Records excerpted from a collection:
----------------------------------------
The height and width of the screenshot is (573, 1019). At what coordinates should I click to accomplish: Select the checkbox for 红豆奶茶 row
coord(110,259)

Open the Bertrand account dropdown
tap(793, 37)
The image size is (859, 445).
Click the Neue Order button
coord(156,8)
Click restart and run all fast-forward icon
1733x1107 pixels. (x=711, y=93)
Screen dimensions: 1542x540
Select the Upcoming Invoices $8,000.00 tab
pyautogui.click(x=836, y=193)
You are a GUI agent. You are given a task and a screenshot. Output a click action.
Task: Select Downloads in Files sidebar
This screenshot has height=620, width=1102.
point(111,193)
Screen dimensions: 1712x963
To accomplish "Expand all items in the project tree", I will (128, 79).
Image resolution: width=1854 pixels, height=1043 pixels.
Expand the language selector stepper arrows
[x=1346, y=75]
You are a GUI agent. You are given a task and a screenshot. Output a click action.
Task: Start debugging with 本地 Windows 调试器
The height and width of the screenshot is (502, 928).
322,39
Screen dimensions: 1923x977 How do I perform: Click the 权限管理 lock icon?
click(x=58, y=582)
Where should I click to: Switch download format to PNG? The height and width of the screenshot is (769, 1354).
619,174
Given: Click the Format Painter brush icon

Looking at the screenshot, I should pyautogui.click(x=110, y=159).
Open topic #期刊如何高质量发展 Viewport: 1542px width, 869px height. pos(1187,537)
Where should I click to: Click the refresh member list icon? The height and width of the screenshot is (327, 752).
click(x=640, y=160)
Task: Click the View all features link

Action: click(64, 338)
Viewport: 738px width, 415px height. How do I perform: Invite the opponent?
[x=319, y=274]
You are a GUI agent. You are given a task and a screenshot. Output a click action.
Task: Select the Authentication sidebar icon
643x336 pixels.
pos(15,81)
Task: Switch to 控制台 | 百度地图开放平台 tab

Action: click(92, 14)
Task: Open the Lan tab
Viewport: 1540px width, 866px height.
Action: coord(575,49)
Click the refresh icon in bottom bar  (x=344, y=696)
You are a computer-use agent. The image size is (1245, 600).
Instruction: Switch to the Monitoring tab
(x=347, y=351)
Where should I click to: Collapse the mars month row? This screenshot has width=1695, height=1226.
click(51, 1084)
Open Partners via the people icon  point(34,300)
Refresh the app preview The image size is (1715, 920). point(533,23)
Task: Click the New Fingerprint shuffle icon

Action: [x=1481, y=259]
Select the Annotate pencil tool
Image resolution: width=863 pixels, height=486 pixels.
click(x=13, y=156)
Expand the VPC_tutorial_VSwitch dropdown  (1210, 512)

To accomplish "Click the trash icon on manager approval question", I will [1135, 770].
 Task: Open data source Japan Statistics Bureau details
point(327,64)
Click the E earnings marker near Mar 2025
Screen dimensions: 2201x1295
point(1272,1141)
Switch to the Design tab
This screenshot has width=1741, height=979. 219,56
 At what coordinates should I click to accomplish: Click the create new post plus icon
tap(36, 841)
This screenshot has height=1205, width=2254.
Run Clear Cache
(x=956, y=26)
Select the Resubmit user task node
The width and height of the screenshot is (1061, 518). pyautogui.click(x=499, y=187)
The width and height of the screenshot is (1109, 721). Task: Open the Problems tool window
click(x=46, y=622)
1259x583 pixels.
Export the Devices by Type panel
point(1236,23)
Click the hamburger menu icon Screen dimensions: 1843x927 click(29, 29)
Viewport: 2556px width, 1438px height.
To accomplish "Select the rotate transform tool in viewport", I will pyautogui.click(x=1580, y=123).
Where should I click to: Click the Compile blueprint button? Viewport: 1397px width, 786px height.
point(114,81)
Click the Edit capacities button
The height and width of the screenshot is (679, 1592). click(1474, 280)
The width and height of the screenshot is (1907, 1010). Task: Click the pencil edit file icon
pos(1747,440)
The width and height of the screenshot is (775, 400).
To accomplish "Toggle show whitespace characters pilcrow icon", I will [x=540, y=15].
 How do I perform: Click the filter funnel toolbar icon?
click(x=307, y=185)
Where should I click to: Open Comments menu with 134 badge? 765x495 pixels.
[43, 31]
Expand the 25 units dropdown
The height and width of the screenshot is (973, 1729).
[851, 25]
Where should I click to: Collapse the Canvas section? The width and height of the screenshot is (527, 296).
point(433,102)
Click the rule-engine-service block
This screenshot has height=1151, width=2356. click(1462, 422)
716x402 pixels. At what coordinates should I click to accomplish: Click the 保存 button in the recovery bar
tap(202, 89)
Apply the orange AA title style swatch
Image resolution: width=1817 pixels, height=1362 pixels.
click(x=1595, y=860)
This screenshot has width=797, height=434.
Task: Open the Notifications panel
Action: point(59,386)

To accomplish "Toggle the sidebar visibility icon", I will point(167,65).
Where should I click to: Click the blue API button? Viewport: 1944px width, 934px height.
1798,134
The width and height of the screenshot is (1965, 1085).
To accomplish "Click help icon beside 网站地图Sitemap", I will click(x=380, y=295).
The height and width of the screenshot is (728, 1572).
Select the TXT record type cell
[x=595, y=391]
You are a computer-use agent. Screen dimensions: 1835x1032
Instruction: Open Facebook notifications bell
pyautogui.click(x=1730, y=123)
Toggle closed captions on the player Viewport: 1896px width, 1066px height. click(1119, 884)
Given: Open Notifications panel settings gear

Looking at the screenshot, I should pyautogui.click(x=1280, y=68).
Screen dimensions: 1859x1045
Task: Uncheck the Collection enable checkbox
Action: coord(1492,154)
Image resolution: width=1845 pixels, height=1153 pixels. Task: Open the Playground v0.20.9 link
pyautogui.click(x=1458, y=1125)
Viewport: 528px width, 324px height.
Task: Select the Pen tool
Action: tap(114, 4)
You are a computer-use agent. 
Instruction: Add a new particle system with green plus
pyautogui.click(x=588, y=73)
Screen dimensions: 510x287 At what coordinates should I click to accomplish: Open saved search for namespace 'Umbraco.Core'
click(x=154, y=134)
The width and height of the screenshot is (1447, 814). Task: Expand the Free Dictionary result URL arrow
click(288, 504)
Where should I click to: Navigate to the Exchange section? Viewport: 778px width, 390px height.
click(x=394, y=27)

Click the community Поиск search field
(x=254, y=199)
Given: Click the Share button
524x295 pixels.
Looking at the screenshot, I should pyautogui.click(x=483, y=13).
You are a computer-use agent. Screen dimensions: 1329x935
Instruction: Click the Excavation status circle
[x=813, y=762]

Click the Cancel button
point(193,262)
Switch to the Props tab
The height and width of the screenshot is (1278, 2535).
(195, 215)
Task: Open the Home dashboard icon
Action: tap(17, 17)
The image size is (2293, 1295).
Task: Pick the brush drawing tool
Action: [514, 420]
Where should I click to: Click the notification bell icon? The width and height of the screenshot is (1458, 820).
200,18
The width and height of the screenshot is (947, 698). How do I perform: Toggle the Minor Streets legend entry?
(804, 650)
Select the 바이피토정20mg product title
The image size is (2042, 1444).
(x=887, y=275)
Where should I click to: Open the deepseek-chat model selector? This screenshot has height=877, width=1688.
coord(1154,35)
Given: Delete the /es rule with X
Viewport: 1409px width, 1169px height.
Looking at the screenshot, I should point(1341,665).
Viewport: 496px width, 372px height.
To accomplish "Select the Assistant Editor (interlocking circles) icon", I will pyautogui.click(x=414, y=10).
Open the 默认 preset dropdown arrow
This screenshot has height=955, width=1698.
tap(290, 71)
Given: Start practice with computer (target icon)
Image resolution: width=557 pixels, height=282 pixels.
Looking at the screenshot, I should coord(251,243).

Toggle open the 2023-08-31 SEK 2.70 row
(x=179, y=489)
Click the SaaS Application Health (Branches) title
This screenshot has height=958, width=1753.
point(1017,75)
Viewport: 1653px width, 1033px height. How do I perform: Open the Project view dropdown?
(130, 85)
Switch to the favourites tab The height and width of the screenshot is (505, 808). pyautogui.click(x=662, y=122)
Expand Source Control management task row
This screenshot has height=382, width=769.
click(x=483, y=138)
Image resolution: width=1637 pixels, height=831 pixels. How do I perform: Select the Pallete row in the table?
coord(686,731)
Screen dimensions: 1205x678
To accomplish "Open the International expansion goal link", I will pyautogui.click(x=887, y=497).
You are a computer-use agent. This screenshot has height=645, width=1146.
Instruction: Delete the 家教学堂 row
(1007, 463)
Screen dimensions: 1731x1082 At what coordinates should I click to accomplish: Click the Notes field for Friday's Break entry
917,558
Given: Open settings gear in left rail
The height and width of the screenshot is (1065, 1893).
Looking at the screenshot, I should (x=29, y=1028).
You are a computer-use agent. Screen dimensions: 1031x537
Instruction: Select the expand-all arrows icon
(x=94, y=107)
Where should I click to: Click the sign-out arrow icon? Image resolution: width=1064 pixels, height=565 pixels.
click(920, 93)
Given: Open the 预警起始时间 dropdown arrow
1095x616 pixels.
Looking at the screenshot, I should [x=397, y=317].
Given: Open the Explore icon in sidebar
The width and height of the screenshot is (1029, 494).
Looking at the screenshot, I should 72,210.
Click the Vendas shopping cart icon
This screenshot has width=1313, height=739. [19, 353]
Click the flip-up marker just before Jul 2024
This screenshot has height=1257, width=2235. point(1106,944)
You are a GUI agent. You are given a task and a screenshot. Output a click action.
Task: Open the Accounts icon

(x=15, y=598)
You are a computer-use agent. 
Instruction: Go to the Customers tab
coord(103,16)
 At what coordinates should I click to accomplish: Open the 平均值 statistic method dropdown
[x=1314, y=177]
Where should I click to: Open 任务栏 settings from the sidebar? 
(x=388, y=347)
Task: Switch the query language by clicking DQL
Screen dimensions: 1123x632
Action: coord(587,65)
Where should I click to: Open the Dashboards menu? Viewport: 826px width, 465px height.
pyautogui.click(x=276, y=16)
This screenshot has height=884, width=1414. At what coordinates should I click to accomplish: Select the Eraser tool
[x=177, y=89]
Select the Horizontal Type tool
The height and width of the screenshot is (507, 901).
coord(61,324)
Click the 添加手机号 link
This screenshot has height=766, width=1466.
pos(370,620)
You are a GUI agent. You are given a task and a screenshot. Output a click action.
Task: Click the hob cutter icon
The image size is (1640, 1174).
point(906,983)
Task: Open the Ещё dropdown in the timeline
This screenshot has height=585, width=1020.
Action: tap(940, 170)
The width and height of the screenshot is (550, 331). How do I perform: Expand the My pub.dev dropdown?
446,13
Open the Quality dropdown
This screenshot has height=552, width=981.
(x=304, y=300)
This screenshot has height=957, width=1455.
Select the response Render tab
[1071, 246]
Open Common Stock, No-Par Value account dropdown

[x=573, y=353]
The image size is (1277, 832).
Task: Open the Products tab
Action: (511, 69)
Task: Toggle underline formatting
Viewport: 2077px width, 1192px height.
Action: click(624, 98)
----------------------------------------
### The problem
Return exactly the lines above from the line that has "Image resolution: width=863" through the line that has "The width and height of the screenshot is (775, 400).", inclusive, and nothing else.

### Task result
Image resolution: width=863 pixels, height=486 pixels.
click(x=13, y=156)
Expand the VPC_tutorial_VSwitch dropdown  (1210, 512)

To accomplish "Click the trash icon on manager approval question", I will [1135, 770].
 Task: Open data source Japan Statistics Bureau details
point(327,64)
Click the E earnings marker near Mar 2025
Screen dimensions: 2201x1295
point(1272,1141)
Switch to the Design tab
This screenshot has width=1741, height=979. 219,56
 At what coordinates should I click to accomplish: Click the create new post plus icon
tap(36, 841)
This screenshot has height=1205, width=2254.
Run Clear Cache
(x=956, y=26)
Select the Resubmit user task node
The width and height of the screenshot is (1061, 518). pyautogui.click(x=499, y=187)
The width and height of the screenshot is (1109, 721). Task: Open the Problems tool window
click(x=46, y=622)
1259x583 pixels.
Export the Devices by Type panel
point(1236,23)
Click the hamburger menu icon Screen dimensions: 1843x927 click(29, 29)
Viewport: 2556px width, 1438px height.
To accomplish "Select the rotate transform tool in viewport", I will pyautogui.click(x=1580, y=123).
Where should I click to: Click the Compile blueprint button? Viewport: 1397px width, 786px height.
point(114,81)
Click the Edit capacities button
The height and width of the screenshot is (679, 1592). click(1474, 280)
The width and height of the screenshot is (1907, 1010). Task: Click the pencil edit file icon
pos(1747,440)
The width and height of the screenshot is (775, 400).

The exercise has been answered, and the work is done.